When Something Else Is The Problem
  • Poor class make up for the fight. Because Priests CAN do any healing job, frequently the burdens of under- or incorrect staffing fall on our shoulders. We’re the only class who can always pick up the slack. There’s not much you can do about this during a raid, but afterwards, approach your healing leader, raid leader, or GM with solutions – Maybe a healer-friend who would be an excellent addition to the roster, or a positioning strategy that would help lessen the strain.
  • Poor group composition. Some fights, until you gear-soak a bit, you really just need a mana battery. If you don’t have a Shadow Priest, or a Shaman with a Mana-totem, ask for one. Check around with friends who have done the same fight, and see if they’re getting some kind of support that you’re not.
  • Re-speccing. I’m assuming you’re a Priest as you read this. If your guild can’t decide whether you should be Improved Spirit or CoH, know that both healing-styles are different enough to affect your mana regen. Auz over at ChickGM is a dyed-in-the-wool IDS priest, and averages 65% of her time in the 5SR. As CoH Spec, I spend upwards of 85% of my time “casting.” That is a HUGE difference in non-casting mana regen, and makes Mp5 more valuable to me as a stat than it is to Auz, EVEN THOUGH WE’RE BOTH HOLY PRIESTS. You can’t control wishy-washy raid leadership, but keep a couple extra trinkets and consumables to swap around to make sure you’re good to go no matter which way they tell you to Spec.
How To Fix It
  • Train yourself. Don’t do this on a progression run, but learn how to wean yourself off the crutches: Instruct your Druids that they should use their innervates for themselves. Ask for a Mage to be given your spot in the S.priest group. (Added bonus! Your Mage-buddy will love you!) Bring smaller mana pots, and use them as you would the Supers – you stay in the habit of burning your cooldown, but get used to operating with less mana. Swap your trinkets out for less-helpful ones. (Keep them similar, so you keep in the habit of popping them.) Or just swap your trinkets in general – maybe the proc from the Bangle is worth more than the extra 170 Spirit use from the Earring.
  • Use mods that keep track of how much time you spend “casting” and learn how to maximize your inherent regen. (My favorite is RegenFu, but it requires FuBar to work.)
  • Chain your abilities. When you get a Clearcast proc, use it, and follow up with an Inner Focus – If both are used with 3-second casts, and followed up with a stop-casting macro, you can buy a lot of oo5sr time without abandoning your job.
  • Fix your broken gear. I don’t mean repairs (but check that, too!) Do the research and spend the money to make sure that your gear is fully optimized. No common gems, no cheap enchants. Make the most of what you have.
  • Know your capabilities. Test on your own to know what your current gear can do when pushed to its max. Swap an item or trinket and test again. Research and find out what other Priests are capable of doing.

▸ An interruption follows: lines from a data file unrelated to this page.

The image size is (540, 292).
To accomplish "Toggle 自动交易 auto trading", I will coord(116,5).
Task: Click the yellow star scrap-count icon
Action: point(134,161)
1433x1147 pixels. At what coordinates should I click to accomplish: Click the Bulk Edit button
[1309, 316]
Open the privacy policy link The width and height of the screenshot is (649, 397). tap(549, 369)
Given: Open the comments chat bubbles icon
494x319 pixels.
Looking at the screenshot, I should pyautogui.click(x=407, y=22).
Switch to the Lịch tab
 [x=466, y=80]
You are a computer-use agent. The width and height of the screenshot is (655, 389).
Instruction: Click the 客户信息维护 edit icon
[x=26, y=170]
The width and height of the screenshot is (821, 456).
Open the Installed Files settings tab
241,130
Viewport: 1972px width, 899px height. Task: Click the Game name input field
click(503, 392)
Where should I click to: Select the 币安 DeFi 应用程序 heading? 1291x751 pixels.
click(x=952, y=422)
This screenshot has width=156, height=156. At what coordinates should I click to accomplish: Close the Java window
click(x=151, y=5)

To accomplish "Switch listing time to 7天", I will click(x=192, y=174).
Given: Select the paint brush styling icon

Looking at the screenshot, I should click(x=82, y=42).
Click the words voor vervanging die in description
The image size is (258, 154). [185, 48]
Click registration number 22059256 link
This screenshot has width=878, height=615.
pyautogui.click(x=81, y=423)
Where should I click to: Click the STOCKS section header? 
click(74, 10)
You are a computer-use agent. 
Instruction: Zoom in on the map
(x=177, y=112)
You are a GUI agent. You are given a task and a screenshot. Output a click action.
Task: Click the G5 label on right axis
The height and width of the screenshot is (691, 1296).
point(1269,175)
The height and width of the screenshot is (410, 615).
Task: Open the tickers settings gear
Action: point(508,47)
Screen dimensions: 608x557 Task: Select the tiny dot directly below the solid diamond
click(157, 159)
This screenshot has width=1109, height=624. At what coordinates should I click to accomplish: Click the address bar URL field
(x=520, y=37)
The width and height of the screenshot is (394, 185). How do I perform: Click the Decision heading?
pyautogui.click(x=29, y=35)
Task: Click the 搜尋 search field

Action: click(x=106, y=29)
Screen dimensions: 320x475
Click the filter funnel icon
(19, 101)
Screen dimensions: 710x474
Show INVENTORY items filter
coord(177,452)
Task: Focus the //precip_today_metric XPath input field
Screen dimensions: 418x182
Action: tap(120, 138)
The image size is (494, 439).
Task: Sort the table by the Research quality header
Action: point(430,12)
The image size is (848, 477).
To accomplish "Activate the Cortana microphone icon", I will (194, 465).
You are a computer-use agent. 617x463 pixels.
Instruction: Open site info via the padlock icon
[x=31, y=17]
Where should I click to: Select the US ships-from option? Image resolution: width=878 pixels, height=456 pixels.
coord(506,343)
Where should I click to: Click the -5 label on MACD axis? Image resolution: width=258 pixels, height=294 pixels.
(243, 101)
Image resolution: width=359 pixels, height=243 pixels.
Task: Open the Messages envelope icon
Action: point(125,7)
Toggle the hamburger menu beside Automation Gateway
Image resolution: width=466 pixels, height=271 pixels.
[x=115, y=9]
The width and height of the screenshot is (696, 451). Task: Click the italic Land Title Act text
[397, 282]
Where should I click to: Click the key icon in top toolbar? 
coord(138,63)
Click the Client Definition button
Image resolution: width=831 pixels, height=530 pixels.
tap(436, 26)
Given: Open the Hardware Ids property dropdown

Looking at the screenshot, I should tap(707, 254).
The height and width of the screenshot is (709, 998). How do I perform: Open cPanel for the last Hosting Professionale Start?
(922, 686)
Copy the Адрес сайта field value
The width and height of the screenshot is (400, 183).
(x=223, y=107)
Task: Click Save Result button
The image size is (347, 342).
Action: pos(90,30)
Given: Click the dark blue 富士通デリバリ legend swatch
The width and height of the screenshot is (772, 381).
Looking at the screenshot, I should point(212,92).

It’s not that you’ll never need any outside support to maintain your mana pool. If a lot of healers have died, or you started out short-handed, or you’re truly under-geared for your content, you could need some help. Obviously, Vampiric Touch, Mana Tide, and Innervate are in the game for a reason. The idea isn’t that you should never need them, just that if you always rely on them, you’re cheating yourself and your raid out of the exceptional contributions that you can make, not to mention hogging resources that could go to other players.

Luv,
Wyn

Primal Mooncloth – Do You Need to Upgrade?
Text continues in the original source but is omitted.